Reputation: 163
I am trying to extract the unique values in each row of a matrix and returning them into the same matrix (with repeated values set to say, 0) For example, I would like to transform
torch.Tensor(([1, 2, 3, 4, 3, 3, 4],
[1, 6, 3, 5, 3, 5, 4]])
to
torch.Tensor(([1, 2, 3, 4, 0, 0, 0],
[1, 6, 3, 5, 0, 0, 4]])
or
torch.Tensor(([1, 2, 3, 4, 0, 0, 0],
[1, 6, 3, 5, 4, 0, 0]])
I.e. the order does not matter in the rows. I have tried using pytorch.unique()

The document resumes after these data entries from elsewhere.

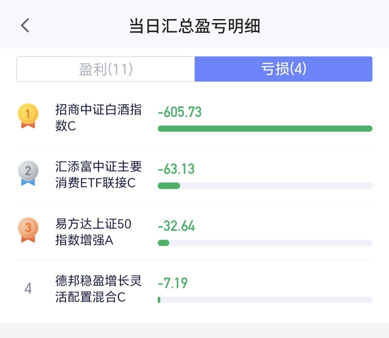Viewport: 389px width, 338px height.
Task: Click the -63.13 loss amount
Action: coord(176,169)
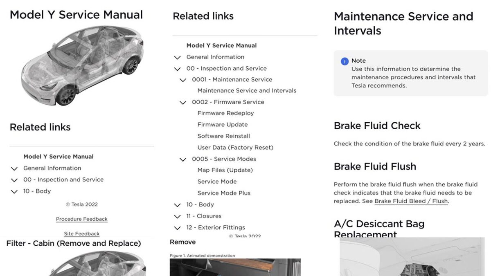This screenshot has height=276, width=491.
Task: Expand the "11 - Closures" section
Action: coord(178,216)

and in the documentation it is mentioned that the dimension to take the unique values can be specified with the parameter dim
. However, It doesn't seem to work for this case.
I've tried:
output= torch.unique(torch.Tensor([[4,2,52,2,2],[5,2,6,6,5]]), dim = 1)
output
Which gives
tensor([[ 2., 2., 2., 4., 52.],
[ 2., 5., 6., 5., 6.]])
Does anyone have a particular fix for this? If possible, I'm trying to avoid for loops.
Upvotes: 5
Views: 6461
Reputation: 441
I was confused when using torch.unique the first time. After doing some experiments I have finally figured out how the dim
argument works.
Docs of torch.unique says that:
counts (Tensor): (optional) if return_counts is True, there will be an additional returned tensor (same shape as output or output.size(dim), if dim was specified) representing the number of occurrences for each unique value or tensor.

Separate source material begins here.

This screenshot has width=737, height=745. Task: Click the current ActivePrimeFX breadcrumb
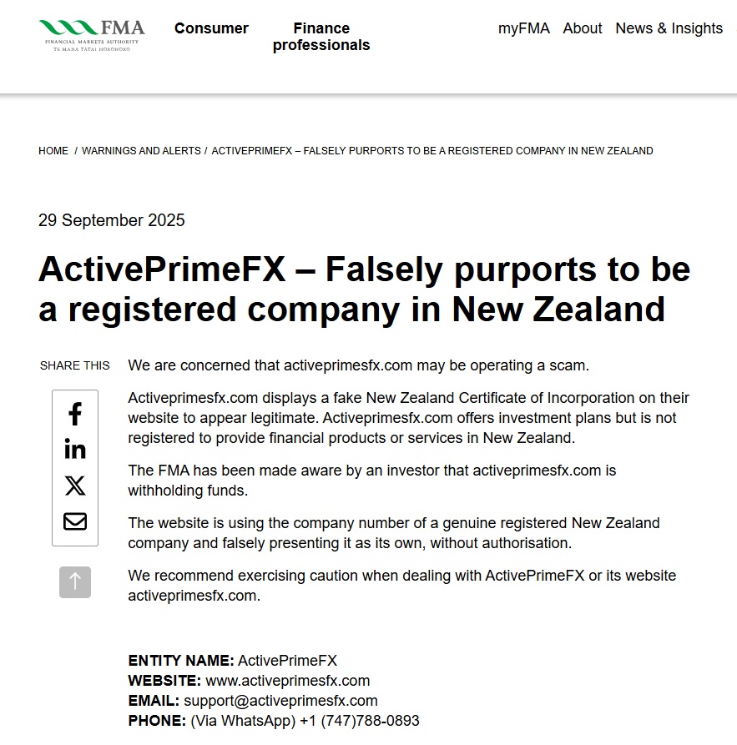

For example, if your input tensor is a 3D tensor of size n x m x k
and dim=2
, unique
will work separately on k
matrices of size n x m
. In other words, it will treat all dimensions other than the dim 2
as a single tensor.
Upvotes: 7
Reputation: 2177
One must admit the unique
function can sometimes be very confusing without given proper examples and explanations.
The dim
parameter specifies which dimension on the matrix tensor you want to apply on.

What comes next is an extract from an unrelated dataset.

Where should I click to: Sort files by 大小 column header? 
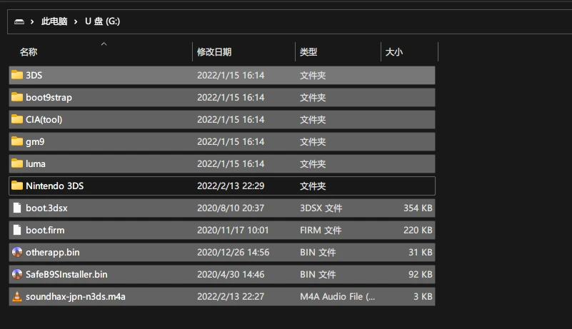(x=394, y=52)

For instance, in a 2D matrix, dim=0
will let operation perform vertically where dim=1
means horizontally.
Example, let's consider a 4x4 matrix with dim=1
. As you can see from my code below, the unique
operation is applied row by row.
You notice the double occurrence of the number 11
in the first and last row. Numpy and Torch does this to preserve the shape of the final matrix.
However, if you do not specify any dimension, torch will automatically flatten your matrix and then apply unique
to it and you will get a 1D array that contains unique data.
import torch
m = torch.Tensor([
[11, 11, 12,11],
[13, 11, 12,11],
[16, 11, 12, 11],
[11, 11, 12, 11]
])
output, indices = torch.unique(m, sorted=True, return_inverse=True, dim=1)
print("Ori \n{}".format(m.numpy()))
print("Sorted \n{}".format(output.numpy()))
print("Indices \n{}".format(indices.numpy()))
# without specifying dimension
output, indices = torch.unique(m, sorted=True, return_inverse=True)
print("Sorted (no dim) \n{}".format(output.numpy()))
Result (dim=1)
Ori
[[11. 11. 12. 11.]
[13. 11. 12. 11.]
[16. 11. 12. 11.]
[11. 11. 12. 11.]]
Sorted
[[11. 11. 12.]
[11. 13. 12.]
[11. 16. 12.]
[11. 11. 12.]]
Indices
[1 0 2 0]
Result (no dimension)
Sorted (no dim)
[11. 12. 13. 16.]
Upvotes: 5